Dit is het verhaal van een violist die met zijn muziek als gezel, door dorpen en steden reisde in de hele wereld. Hij trok naar al die plaatsen omdat hij naar inspiratie zocht voor zijn viool.
Die magische plek wou hij vinden, die plek waar het geluid van zijn instrument uit zichzelf zou opwellen.
En plots op een dag, leidt zijn weg naar Jerez…
De geur van de stad gedrenkt in oude wijn, zijn bodegas vol eeuwig rijpende Sherry, zijn openhartige mensen, gehard door een leven lang zwoegen en nieuwsgierig als geen één waren grote muziekkenners én ze konden dansen.
Hij voelde er zich gelukkig, iets raakte hem in zijn ziel en hij begon viool te spelen.
Hij kon niet meer stoppen.
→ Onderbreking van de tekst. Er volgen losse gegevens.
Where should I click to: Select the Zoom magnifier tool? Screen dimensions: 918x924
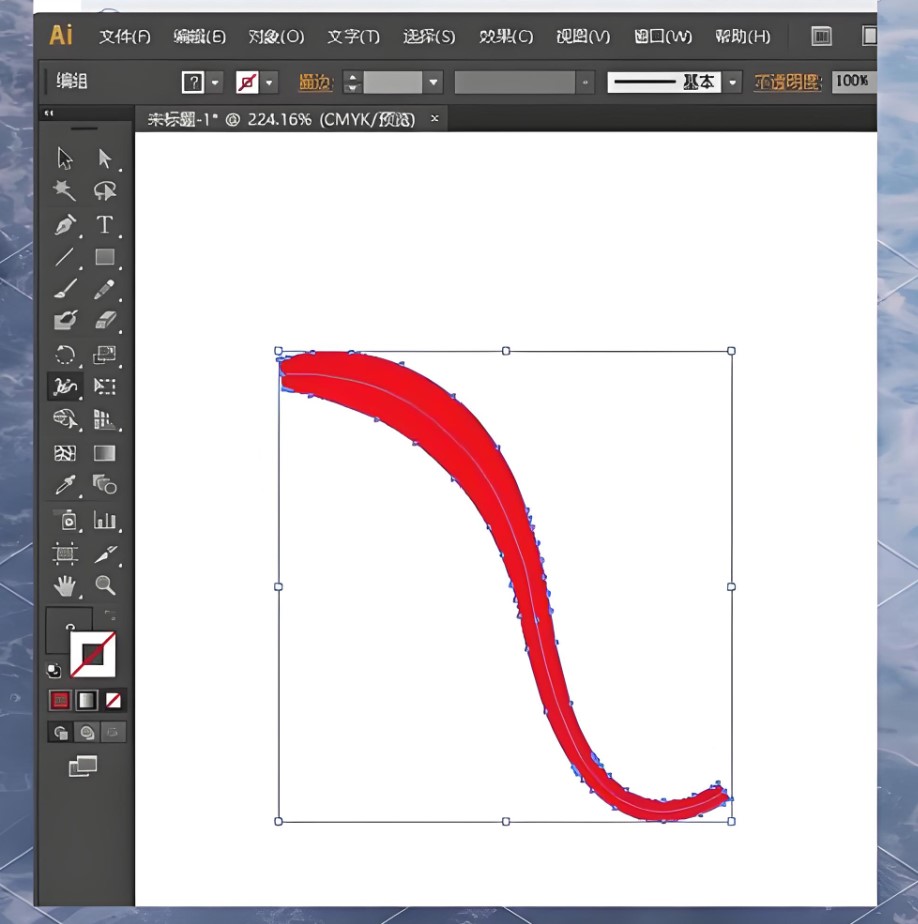tap(105, 584)
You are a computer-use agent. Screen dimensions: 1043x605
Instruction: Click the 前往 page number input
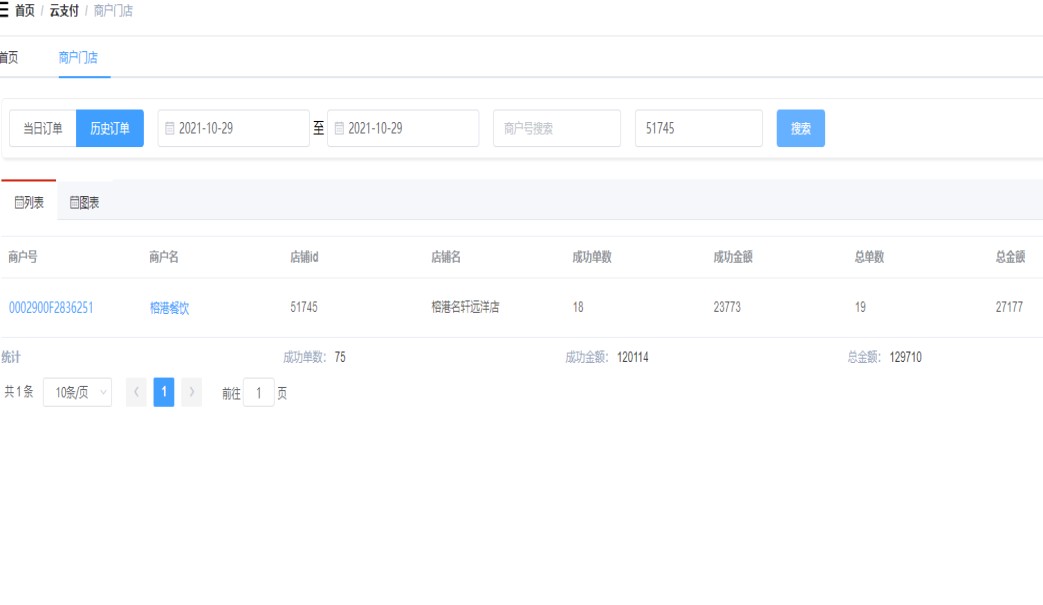(258, 393)
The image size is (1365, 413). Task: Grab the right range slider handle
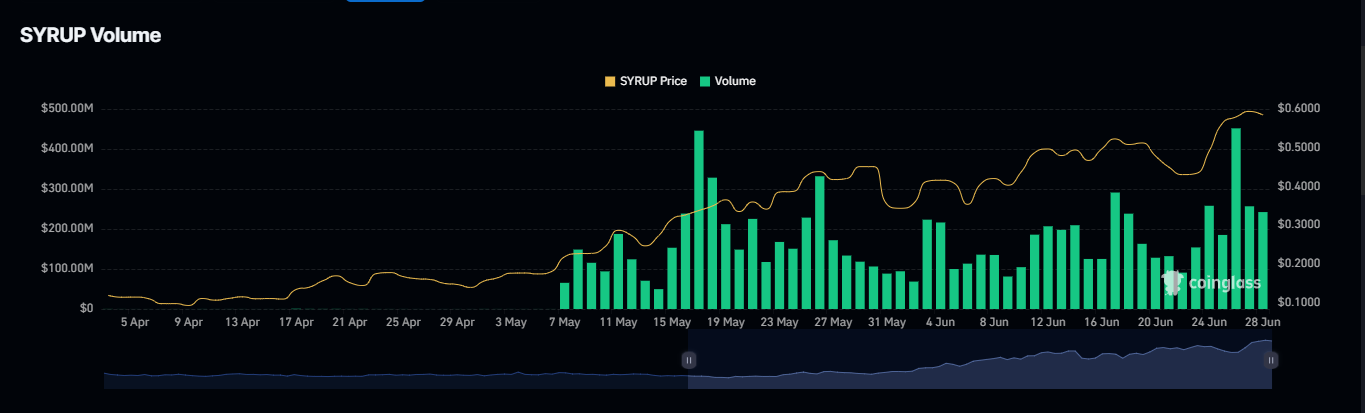tap(1272, 360)

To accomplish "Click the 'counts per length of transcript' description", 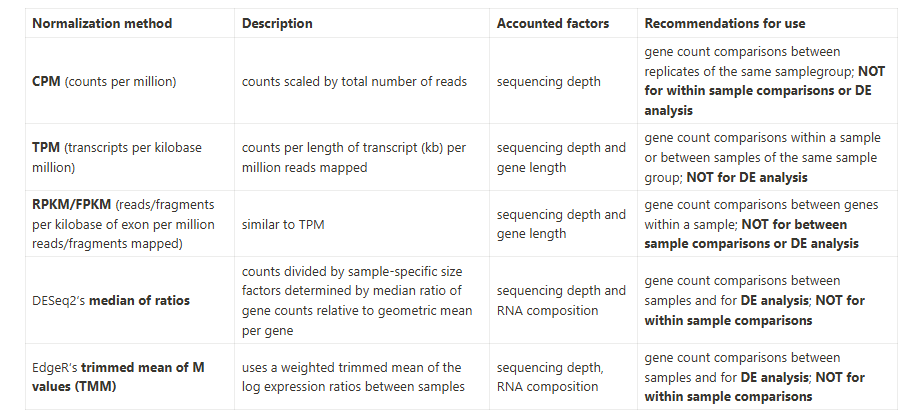I will 354,157.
De aarde, de aarde…..plek van aarde…..
Zijn tomeloze nieuwsgierigheid bracht hem er toe zijn weg te vervolgen, hij trok zuidwaarts…
en kwam aan in Cadiz.
De weidse zee, een klein eiland vol meeuwen. Zijn mensen met een verrassend gevoel voor humor, stad van feestvierders.
Opnieuw werd hij overmand door geluk en begon te spelen. Zijn muziek had een latijns tintje gekregen, het leek hem als een herinnering aan zuideramerikaanse sferen.
De zee, de zee…..plek van de zee…..
Hij voelde de noodzaak om deze twee ongelooflijke werelden met elkaar te verenigen, maar hij wist niet hoe. Zijn muziek moest voor altijd de tand des tijds overleven. En hij dacht na…
En dan wist ik het…ik koos twee mensen uit en deed ze van elkaar houden, alleen de liefde is in staat om grenzen te overstijgen…
Zij, vrouw van de zee, van de plek van zout, van het zilveren tasje.
Haar stad, belemmerd door de geur van zeewier, steeds in de maat van het ritme van de golven, waar vrijheid ademt.
Zij hoort zijn Flamenco en…ze wordt er helemaal door ingepalmd.
Zijn feestelijke Cantes als Alegrias, Cantiñas,Tanguillos,…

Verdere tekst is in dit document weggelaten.